What is the Hardy-Weinberg Equilibrium?

The Hardy-Weinberg principle describes a population that is not evolving — where allele and genotype frequencies stay constant from generation to generation. For a gene with two alleles, the dominant allele has frequency p and the recessive allele has frequency q. Since these are the only two alleles, they must add up to one: \(p + q = 1\). The equilibrium holds only when there is no selection, mutation, migration, genetic drift, and mating is random.
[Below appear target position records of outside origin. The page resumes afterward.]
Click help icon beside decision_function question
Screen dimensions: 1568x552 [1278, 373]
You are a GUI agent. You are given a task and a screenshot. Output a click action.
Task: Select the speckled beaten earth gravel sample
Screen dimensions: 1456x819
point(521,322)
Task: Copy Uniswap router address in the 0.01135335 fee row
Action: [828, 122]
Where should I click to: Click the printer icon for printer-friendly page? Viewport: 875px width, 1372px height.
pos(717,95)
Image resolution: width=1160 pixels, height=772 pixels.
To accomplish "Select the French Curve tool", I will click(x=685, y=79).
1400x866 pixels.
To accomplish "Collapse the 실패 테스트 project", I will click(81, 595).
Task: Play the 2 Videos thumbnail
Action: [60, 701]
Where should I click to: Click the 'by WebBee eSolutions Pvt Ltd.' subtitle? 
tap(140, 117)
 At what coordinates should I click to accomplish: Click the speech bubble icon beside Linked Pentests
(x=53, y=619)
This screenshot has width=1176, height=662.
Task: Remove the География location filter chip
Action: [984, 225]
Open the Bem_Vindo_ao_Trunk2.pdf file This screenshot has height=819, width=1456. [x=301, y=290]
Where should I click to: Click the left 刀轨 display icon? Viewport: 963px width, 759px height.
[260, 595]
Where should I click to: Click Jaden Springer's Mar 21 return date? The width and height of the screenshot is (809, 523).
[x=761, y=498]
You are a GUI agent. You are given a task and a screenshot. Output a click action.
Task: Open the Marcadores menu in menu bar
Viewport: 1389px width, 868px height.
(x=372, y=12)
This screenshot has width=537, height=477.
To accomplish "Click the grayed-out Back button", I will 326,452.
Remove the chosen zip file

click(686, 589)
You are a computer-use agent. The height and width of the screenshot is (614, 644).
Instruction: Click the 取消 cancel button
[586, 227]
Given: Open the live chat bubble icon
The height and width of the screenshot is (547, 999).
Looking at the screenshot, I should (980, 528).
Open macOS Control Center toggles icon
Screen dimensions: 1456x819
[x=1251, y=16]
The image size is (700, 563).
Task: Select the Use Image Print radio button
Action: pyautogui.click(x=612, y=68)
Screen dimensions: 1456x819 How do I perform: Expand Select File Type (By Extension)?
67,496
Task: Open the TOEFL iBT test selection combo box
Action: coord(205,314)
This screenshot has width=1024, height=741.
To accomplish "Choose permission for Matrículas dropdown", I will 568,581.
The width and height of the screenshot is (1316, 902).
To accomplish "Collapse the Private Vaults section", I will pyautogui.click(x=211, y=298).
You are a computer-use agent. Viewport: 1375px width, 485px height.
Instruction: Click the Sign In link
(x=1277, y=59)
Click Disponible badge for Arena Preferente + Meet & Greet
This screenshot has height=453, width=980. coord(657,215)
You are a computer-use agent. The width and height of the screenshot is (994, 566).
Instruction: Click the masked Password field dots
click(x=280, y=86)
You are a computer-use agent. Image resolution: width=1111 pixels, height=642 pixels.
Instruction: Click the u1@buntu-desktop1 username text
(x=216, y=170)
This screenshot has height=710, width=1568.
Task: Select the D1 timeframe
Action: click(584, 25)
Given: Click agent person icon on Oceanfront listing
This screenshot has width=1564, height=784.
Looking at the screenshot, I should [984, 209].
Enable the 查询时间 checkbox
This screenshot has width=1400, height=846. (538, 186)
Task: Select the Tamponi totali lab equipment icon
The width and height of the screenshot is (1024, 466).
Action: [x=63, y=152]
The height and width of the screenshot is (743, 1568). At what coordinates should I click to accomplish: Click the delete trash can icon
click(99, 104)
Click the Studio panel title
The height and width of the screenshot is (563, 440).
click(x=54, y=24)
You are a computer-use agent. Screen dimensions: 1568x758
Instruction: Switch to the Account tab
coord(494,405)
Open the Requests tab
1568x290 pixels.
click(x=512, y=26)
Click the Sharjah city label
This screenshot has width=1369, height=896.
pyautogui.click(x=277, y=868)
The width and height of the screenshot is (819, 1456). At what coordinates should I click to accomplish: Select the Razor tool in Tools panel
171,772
How to use this calculator

Choose whether you know the dominant allele frequency (\(p\)) or the recessive allele frequency (\(q\)), then enter a value between 0 and 1. The calculator finds the missing allele frequency and the three expected genotype frequencies: homozygous dominant (\(p^2\)), heterozygous (\(2pq\)), and homozygous recessive (\(q^2\)), each shown as a proportion and a percentage of the population.

The formula explained

Expand the binomial \((p + q)^2 = 1\) to get $$p^2 + 2pq + q^2 = 1$$ Each term is a genotype frequency: \(p^2\) is the fraction of individuals carrying two dominant alleles, \(q^2\) is the fraction carrying two recessive alleles, and \(2pq\) is the fraction of heterozygotes. Often you measure \(q^2\) (the visible recessive phenotype, e.g. an affected individual) and back-calculate \(q = \sqrt{q^2}\), then \(p = 1 - q\).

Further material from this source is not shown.